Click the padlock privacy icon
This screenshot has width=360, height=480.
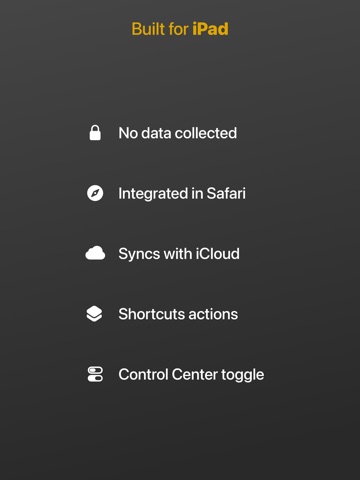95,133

┄┄┄┄┄┄┄┄┄┄┄┄┄┄┄┄┄┄┄┄

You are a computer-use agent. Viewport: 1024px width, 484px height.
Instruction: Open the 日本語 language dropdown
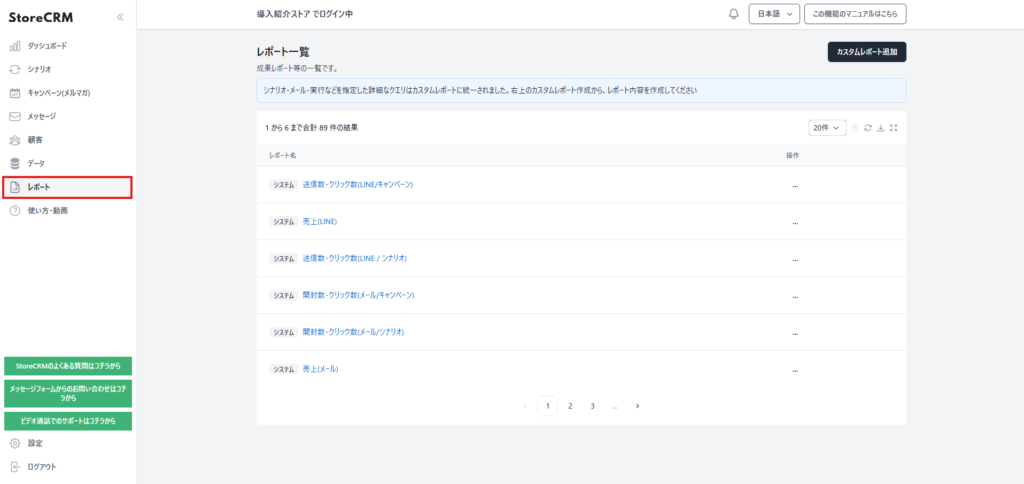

┄┄┄┄┄┄┄┄┄┄┄┄┄┄┄┄┄┄┄┄

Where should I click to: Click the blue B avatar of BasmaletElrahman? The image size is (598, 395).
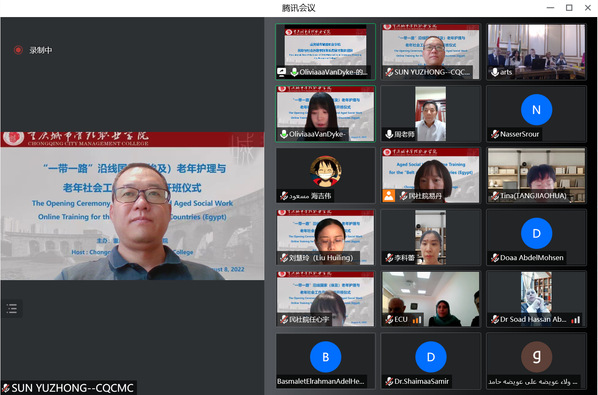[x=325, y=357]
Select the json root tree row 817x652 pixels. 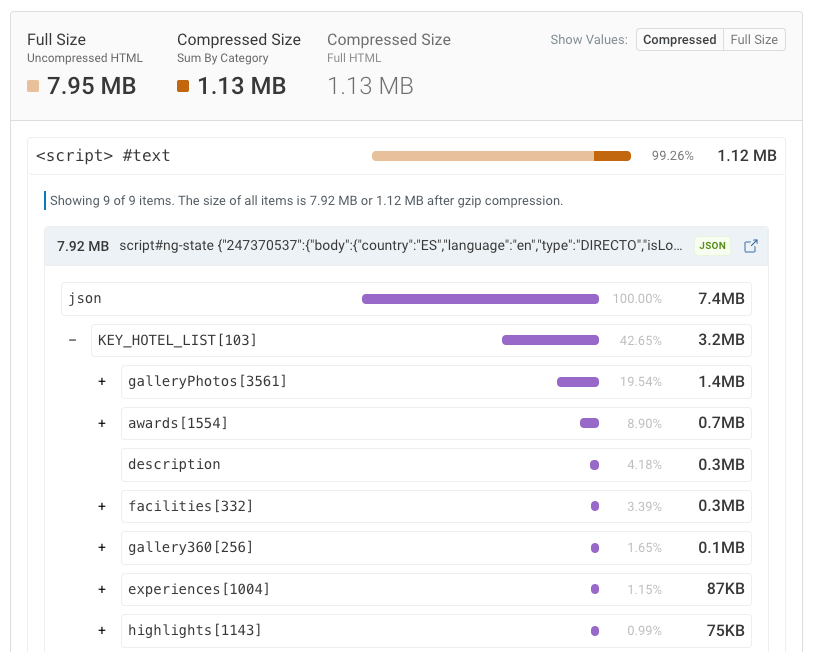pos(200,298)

┄┄┄┄┄┄┄┄┄┄┄┄┄┄┄┄┄┄┄┄

Referring to the material above, set down exactly the lines between the line with "You are a computer-use" and the line with "Instruction: Open the 日本語 language dropdown", inclusive, and no other lines.

You are a computer-use agent. Viewport: 1024px width, 484px height.
Instruction: Open the 日本語 language dropdown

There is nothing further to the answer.